Mary is gruff and solitary, a kind of human hermit crab, who lives with her ailing mother, played by Gemma Jones. One day, an aspiring geologist named Roderick Murchison turns up, offering to pay Mary if she’ll let him accompany her on one of her fossil hunts. She reluctantly agrees, as she and her mother could use the money.
But Mary gets more than she bargained for. Roderick abruptly takes off and pays Mary to look after his young wife, Charlotte, for several weeks. Charlotte, played by Ronan, is suffering from severe depression following a miscarriage. And while Mary finds her burdensome at first, she nurses the poor woman back to health. A spark soon ignites, and the two begin to enjoy each other’s company. Charlotte helps Mary with her work, which both fascinates and energizes her.
In some ways, Ammonite suggests a companion piece to Portrait of a Lady on Fire, another 19th-century lesbian love story set against a stark coastal landscape. Both films also make important points about the intellectual achievements of women and the way so many of them have been ignored and even erased by men throughout history. In the movie, some of Mary’s most remarkable finds are displayed in museums under a man’s name — a nod to the fact that Anning herself was often denied credit for her work.

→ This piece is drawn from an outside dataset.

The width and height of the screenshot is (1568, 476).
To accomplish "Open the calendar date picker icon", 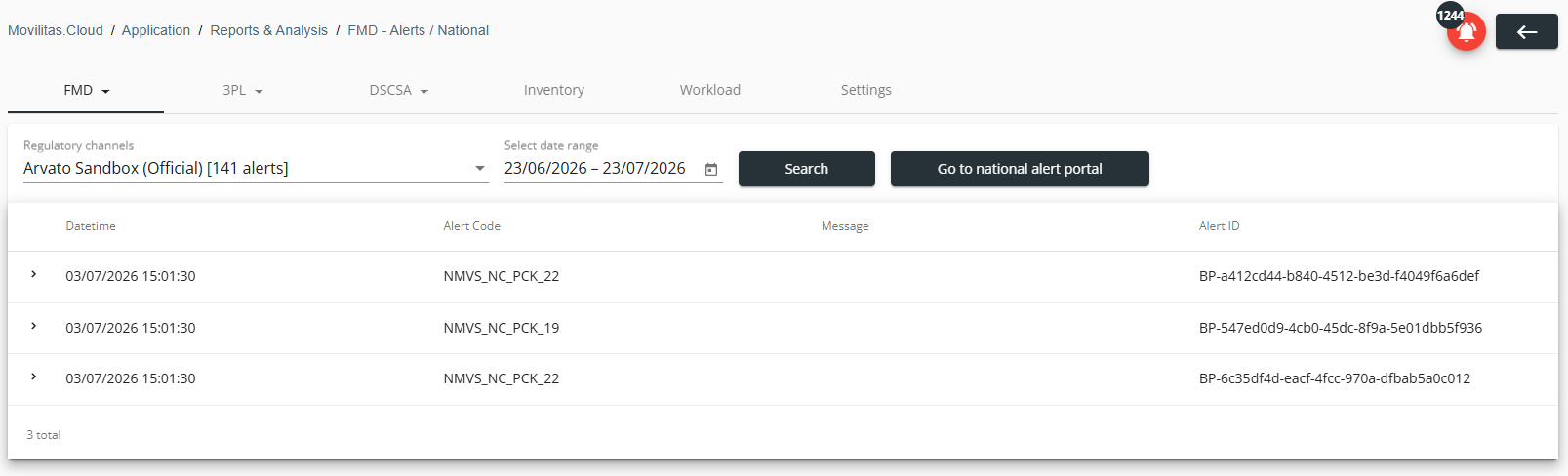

Charlotte Murchison became a well-regarded geologist herself, and while she and Anning were close friends, it’s unclear if they were really lovers. Ammonite is a free imagining of Mary’s romantic life, and historical accuracy aside, it’s gripping stuff: The erotic tension builds with such exquisite deliberation that when it finally erupts, the force of it practically shatters the screen. Ronan and Winslet give the sex scenes a startling physicality, which is fitting, since the entire film is so intensely physical. Lee’s camera shows us a way of life sustained by nonstop manual labor: He’s particularly attentive to the roughness of Mary’s hands, whether she’s preparing food, digging up rocks on the beach or sketching in her notebooks into the wee hours of the night.
There are fine supporting performances from Alec Secareanu as a charming village doctor, and from the great Fiona Shaw as a local apothecary who turns out to have some past romantic history with Mary. And Ronan is unsurprisingly good as Charlotte, whose love for Mary awakens in her a new sense of passion and purpose. But Ammonite really belongs to Winslet, who gives her richest performance in years. She makes Mary a profound study in alienation and loneliness, ill at ease with other people and deeply protective of her secrets.
In the end, it’s telling that it’s not neighborhood gossip or the stigma of homosexuality that threatens to keep these two women apart. It’s Mary’s need for control and her reluctance to let anyone into her carefully managed life. There’s something heartbreaking about that, but something radically hopeful, too, as she and Charlotte circle the possibility of a future together. Ammonite may be set in the Victorian era, but it dares to envision a world in which women are ultimately free to make their own decisions, for themselves and for the ones they love.